## Written exercise
Count the lines in the data below that contain the string "chat", and reply with that number alone.

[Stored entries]

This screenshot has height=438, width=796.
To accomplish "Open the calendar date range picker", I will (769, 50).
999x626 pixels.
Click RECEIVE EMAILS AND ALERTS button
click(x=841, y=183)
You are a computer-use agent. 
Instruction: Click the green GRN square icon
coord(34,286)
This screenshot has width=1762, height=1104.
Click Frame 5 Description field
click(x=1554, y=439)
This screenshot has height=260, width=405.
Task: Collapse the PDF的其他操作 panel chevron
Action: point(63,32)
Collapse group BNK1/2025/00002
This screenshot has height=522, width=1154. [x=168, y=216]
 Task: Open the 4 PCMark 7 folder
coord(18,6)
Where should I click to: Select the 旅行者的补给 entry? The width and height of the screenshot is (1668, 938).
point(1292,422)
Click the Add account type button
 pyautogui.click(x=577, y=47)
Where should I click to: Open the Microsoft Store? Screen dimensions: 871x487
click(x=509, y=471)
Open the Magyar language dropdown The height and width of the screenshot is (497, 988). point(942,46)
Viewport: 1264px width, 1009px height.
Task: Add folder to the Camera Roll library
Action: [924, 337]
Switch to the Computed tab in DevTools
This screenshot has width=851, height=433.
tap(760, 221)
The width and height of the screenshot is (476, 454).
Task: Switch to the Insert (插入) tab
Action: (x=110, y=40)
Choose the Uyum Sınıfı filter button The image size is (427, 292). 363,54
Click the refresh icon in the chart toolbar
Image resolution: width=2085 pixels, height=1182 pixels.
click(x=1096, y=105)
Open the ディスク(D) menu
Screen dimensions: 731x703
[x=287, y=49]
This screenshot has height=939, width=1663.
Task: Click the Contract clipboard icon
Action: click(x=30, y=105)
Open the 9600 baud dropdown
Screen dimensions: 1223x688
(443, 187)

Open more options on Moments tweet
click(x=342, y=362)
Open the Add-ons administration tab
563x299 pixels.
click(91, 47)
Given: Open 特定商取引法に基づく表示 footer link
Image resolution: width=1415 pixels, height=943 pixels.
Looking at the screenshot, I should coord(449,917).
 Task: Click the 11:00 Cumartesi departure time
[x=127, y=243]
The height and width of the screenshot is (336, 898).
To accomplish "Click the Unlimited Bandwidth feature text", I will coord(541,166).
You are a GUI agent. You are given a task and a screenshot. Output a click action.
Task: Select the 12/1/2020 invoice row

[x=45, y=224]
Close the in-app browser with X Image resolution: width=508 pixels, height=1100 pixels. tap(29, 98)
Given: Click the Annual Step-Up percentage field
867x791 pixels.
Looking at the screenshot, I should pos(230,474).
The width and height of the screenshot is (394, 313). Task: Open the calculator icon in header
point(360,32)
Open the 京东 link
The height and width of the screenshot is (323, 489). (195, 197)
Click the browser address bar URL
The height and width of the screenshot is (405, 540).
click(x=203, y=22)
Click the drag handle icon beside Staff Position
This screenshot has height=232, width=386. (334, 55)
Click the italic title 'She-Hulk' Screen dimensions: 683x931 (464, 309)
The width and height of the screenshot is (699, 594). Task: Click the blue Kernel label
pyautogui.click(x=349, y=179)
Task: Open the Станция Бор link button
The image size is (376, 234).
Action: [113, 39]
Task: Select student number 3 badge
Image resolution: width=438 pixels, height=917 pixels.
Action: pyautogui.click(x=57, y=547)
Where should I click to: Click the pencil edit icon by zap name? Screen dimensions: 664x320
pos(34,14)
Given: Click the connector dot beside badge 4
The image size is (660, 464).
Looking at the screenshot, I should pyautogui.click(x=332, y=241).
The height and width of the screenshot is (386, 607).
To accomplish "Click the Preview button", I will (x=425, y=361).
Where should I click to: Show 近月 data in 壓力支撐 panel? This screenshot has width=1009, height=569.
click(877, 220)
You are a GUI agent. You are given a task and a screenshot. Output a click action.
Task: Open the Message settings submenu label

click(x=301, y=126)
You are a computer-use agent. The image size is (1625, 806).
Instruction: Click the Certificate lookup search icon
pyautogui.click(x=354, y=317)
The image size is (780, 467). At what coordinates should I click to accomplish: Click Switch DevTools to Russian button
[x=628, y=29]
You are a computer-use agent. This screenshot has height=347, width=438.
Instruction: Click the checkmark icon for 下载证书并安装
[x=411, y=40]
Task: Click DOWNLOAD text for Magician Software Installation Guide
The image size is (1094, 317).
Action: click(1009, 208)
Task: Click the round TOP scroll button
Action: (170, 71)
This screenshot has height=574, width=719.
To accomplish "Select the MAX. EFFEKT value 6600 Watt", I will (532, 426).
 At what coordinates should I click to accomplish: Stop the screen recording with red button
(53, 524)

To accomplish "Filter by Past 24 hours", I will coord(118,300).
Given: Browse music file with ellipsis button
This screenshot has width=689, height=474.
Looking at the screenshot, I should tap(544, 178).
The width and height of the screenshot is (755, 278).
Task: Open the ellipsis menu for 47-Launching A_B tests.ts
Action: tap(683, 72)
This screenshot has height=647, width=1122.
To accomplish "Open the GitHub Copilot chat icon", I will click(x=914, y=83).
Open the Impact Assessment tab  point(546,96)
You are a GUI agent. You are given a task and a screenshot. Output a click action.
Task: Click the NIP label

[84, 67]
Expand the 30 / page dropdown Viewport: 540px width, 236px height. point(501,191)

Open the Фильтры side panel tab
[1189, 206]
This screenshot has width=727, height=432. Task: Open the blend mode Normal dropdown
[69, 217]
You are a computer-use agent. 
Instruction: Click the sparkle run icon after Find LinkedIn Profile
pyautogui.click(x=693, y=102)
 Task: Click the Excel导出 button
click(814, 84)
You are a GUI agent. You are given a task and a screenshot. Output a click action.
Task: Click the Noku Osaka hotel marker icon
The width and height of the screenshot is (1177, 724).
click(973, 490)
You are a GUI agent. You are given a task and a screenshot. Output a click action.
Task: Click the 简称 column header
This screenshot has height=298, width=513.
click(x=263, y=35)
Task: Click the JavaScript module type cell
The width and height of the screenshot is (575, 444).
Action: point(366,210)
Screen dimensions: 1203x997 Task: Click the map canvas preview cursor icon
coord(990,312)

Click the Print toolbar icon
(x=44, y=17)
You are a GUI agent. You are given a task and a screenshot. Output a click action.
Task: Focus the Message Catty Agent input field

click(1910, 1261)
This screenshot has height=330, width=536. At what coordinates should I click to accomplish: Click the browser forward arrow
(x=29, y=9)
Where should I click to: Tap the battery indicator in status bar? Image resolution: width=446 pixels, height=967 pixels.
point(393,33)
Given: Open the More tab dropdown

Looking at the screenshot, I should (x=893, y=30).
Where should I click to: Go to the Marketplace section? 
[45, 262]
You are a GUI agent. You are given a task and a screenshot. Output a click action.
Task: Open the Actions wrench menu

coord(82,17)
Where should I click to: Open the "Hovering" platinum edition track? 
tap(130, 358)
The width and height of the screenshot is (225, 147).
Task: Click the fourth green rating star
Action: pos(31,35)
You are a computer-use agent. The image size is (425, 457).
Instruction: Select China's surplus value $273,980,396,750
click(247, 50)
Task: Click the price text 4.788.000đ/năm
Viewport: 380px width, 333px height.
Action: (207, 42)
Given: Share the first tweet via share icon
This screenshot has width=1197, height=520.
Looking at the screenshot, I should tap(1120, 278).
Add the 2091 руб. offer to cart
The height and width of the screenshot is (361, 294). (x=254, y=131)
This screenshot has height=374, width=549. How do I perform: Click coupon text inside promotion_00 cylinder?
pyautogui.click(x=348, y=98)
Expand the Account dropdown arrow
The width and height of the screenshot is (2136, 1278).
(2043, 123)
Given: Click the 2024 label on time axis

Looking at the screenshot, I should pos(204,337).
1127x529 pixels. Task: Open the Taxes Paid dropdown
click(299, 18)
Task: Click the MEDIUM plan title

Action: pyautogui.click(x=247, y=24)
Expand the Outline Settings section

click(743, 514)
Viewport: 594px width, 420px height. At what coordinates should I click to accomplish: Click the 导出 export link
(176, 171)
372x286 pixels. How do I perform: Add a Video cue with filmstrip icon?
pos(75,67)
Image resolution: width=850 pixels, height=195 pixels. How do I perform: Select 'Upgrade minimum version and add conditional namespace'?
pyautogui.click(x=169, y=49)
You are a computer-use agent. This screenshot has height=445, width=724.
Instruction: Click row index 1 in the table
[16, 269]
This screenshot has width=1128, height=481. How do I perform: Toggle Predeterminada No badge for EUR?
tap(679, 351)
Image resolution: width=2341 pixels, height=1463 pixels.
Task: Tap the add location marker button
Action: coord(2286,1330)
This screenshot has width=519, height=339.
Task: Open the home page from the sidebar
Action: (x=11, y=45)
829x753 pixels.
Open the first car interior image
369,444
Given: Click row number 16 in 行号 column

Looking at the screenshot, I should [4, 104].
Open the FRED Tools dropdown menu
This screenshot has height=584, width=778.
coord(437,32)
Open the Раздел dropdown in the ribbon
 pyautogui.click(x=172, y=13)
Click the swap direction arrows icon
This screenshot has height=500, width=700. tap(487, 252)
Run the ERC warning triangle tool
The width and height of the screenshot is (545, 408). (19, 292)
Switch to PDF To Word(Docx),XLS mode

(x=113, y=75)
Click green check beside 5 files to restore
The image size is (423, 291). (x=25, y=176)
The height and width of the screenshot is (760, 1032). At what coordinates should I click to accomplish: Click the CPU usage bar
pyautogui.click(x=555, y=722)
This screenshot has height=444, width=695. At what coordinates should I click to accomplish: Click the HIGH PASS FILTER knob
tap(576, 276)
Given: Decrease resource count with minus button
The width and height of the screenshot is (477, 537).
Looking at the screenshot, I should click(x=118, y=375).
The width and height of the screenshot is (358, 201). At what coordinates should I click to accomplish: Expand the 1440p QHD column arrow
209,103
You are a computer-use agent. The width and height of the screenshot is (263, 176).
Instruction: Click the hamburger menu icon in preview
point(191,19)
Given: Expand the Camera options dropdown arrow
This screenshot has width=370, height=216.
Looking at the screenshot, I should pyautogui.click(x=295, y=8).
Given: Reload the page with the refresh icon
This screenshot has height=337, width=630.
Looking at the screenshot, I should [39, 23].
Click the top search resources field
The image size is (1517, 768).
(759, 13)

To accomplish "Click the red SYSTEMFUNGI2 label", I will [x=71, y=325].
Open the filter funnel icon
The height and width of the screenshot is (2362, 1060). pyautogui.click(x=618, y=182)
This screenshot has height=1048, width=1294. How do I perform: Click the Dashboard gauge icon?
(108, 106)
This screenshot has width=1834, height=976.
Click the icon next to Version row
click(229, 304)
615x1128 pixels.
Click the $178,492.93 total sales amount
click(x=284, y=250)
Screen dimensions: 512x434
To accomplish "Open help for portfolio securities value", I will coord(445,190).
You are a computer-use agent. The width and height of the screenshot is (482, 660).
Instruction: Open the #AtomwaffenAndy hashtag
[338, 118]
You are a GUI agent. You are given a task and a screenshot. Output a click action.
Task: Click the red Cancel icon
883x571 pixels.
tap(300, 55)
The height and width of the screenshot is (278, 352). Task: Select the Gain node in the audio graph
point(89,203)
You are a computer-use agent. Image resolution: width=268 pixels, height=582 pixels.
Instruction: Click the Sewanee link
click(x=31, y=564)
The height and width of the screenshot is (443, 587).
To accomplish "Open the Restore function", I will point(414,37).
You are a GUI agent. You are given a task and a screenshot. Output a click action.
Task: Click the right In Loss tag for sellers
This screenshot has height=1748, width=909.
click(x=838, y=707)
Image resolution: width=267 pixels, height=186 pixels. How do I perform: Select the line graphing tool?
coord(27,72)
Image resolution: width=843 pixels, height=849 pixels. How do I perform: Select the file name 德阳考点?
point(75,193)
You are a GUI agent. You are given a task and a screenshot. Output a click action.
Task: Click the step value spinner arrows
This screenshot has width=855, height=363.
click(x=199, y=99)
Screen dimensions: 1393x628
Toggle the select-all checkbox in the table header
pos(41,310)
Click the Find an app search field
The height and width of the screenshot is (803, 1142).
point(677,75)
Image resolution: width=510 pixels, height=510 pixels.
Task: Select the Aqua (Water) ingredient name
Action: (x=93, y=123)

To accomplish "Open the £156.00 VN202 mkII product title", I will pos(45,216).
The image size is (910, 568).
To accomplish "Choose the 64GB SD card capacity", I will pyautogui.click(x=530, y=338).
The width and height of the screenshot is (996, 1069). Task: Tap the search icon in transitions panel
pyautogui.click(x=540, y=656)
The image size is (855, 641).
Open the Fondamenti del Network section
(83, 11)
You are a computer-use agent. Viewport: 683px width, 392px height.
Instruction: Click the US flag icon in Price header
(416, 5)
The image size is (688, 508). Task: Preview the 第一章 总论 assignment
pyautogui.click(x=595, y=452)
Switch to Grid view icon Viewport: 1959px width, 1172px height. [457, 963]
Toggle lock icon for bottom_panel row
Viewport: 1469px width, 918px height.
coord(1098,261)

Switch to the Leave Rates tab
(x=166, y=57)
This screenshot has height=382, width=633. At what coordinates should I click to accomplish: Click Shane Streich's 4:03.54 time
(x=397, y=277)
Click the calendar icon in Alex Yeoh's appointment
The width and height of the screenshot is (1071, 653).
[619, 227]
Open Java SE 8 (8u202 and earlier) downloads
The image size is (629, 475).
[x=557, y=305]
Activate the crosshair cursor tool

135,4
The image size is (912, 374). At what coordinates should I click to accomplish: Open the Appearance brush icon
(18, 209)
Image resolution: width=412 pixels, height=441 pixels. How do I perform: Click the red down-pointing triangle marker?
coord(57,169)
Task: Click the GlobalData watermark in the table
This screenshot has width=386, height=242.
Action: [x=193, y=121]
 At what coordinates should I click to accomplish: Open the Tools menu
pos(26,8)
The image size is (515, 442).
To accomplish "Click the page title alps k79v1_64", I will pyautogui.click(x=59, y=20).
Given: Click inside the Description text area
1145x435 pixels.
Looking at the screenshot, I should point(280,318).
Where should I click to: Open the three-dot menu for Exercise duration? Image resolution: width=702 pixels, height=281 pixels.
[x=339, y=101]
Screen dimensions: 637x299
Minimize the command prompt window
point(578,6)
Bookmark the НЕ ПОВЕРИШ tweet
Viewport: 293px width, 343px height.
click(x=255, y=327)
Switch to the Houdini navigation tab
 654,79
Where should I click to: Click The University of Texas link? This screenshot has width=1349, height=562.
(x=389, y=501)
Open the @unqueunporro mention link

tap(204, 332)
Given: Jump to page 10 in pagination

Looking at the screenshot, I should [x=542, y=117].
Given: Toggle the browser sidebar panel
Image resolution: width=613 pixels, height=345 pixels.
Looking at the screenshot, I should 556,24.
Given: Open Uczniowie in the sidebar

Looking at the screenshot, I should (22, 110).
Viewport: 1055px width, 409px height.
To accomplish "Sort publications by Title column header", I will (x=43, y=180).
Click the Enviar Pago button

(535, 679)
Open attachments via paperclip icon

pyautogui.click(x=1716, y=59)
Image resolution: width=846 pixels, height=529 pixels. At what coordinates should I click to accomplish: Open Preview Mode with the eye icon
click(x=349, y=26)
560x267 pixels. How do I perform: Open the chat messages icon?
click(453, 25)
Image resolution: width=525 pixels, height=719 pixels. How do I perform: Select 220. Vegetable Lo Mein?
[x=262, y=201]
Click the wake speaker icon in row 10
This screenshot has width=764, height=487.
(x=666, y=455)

## Answer for this exercise
2